As insurers refuse to write new homeowners insurance policies in California, a real estate crash is on the way.

If you can't get insurance, you can't get a mortgage. It's that simple.

Climate change will bankrupt people, businesses, communities, states, and nations.

https://www.sfchronicle.com/california/article/insurance-allstate-fires-18130622.php

Allstate has quietly stopped new home insurance policies in California

Allstate, one of the largest property and casualty insurance providers in California, hit pause on new policies in California last year.

San Francisco Chronicle

@dangillmor So that's just Company
1. X - State Farm
2. Farmers Insurance
3. CSAA Insurance Exchange
4. Liberty Mutual
5. X - Allstate Corp.
6. Mercury Insurance
7. USAA
8. Auto Club Exchange
9. Travelers
10. Nationwide

So two of the top ten companies selling homeowners insurance policies in California have now stopped (marked with X). I guess that means more business for the rest of them. Capitalism!

@badtux @dangillmor Capitalism, in the sense of privatize profits, socialize risks. Many more have pulled out of local zip codes, such that there may be 1-3 giving quotes.
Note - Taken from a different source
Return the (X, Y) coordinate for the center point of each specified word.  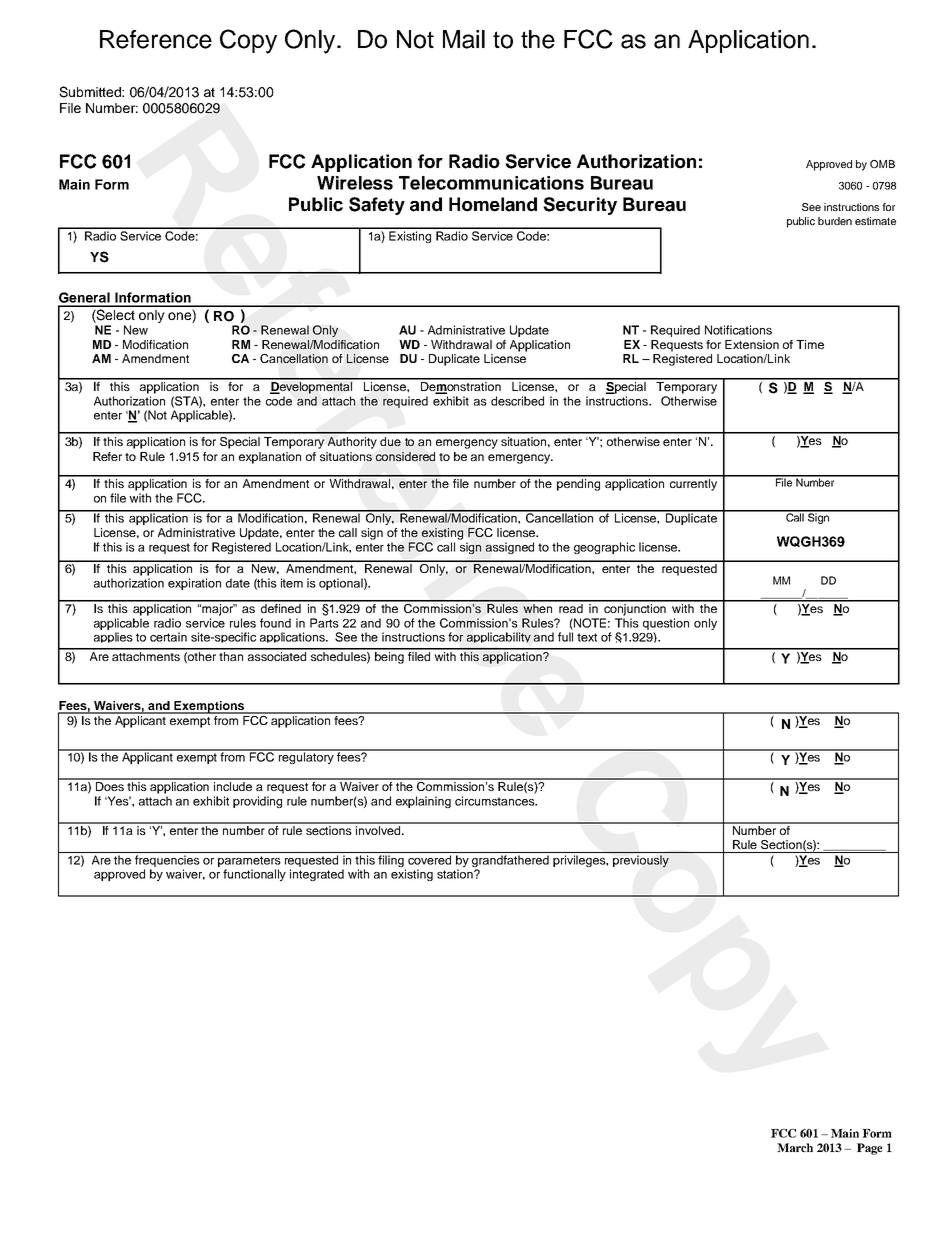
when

But none of them want large groups of insured in WUI zip codes because of risk of loss on their bottom line. So a few will raise rates, but stop at a quota of total policies in an area substantially less than a greedy capitalist would! Collectively they’re abandoning the market; leaving the economic risk to cities counties & states. This was the way with earthquake insurance. With climate change, its hrowing to fire, flood, wind (tornado, hurricane)…
@dangillmor Isn't this really a fight over regulation? The insurers want to raise prices by more than the regulators will let them. That seems to be it, because they are refusing to issue any new policies, even in areas where fire danger is almost nonexistent.
@not2b That is certainly part of it, I agree.
@dangillmor Florida is facing a very similar problem. Insurers are leaving the state in droves, and policies are either being not renewed or jumping as much as 300% YoY.
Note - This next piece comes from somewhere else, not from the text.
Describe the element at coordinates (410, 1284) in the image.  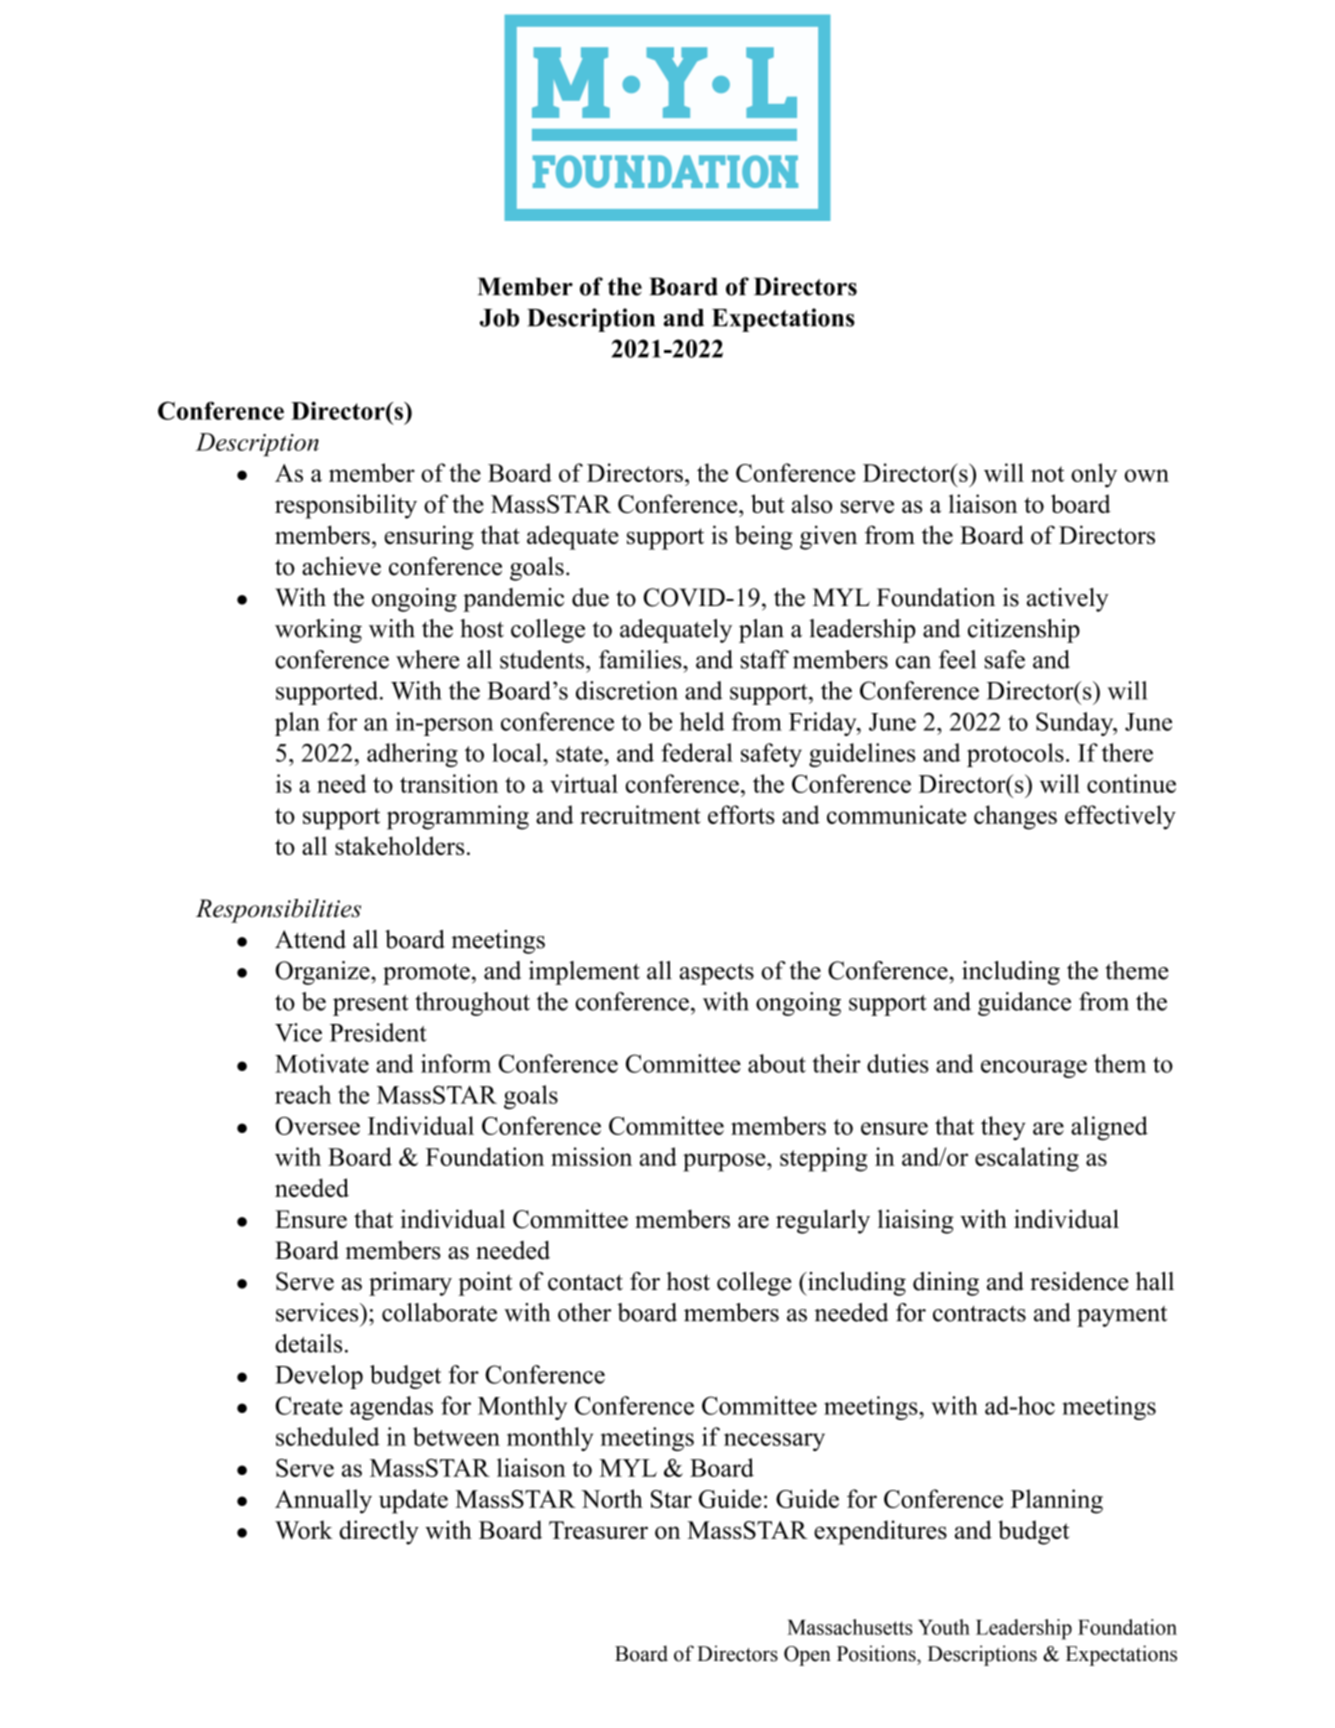
I see `primary` at that location.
@dangillmor Some companies stopped providing coverage to new customers; other companies are simply leaving the state.

(Our insurer has left the state and we have 2 months to find an alternative - most likely we will be forced into the California fallback system, the FAIR plan. Fortunately we started that search before the announcements by the big companies and we are near the front of the FAIR application queue.)

The California FAIR plan, that people will use as their ultimate fallback, is a mandatory system in which existing insurers are required to participate. But when those insurers pull out of the state the FAIR plan will find itself with a very small set of remaining insurance company members, thus making insolvency of FAIR easily foreseeable.

@karlauerbach It'll be exactly like the semi-bogus "earthquake insurance" market -- high premiums for coverage that won't end up covering more than an inadequate portion of likely losses.

@dangillmor The Calif FAIR plan is pretty basic and they even admit that it is inadequate. So there's a sort-of-formalized system of extra cost add-ons, from 3rd party companies, to fill some of the non-fire related gaps (like personal liability.)

It's natural and understandable for for profit companies to abandon a market when there is a chance of loosing money. But it seems to me that after covering someone for 20+ years that there ought to be more than 90 days notice of non-renewal.

What makes it more annoying is that we live in a wooded area subject to a "heritage tree" policy - which means we can not clear a "defensive fire space" around the house without getting a permit from the city, assuming we can convince the city forester to grant a permit, and pay a fee.

@dangillmor
I am curious to see whether when private insurers pull out ... some state/ federal government program manipulates the market back to accepting big risk. (Hello NFIP, meet your new friend NF2IP)
@dangillmor Florida has the same problem
@dangillmor
It is not climate change it is pollution pure and simple. The wording climate change allows the nay sayers to shrug it off. Pollution!
@dangillmor @Andrewhinton And California is just the first. Florida is next.
@dangillmor The two large insurers are not the only insurers...
@dangillmor This has been happening in Florida for many years now. Alstate dropped us after 20 years without a claim after Hurricane Charlie. They didn't mind collecting money they gambled on but didn't want to pay when they lost.

@dangillmor Seems like it's peripherally about climate change, but it's mostly about the cost of rebuilding going up substantially and not being able to raise premiums to cover those increases as quickly as they have happened.

My guess is that the insurance regulators in California will eventually approve the requested rate increases and the companies will come back.

In a way, this means that the regulation is serving its purpose: it's keeping insurance profits low, as demonstrated by the companies being on the edge of exiting the market. If they were making money hand-over-fist, they wouldn't do that. But you can only squeeze them so tightly, before you need to give in and allow rate increases if you still want insurance.

But communities up in the woods in fire-prone areas are going to have some *astronomical* insurance premiums, looking forward.

@dangillmor A real-estate crash is the only way most of us will ever be homeowners.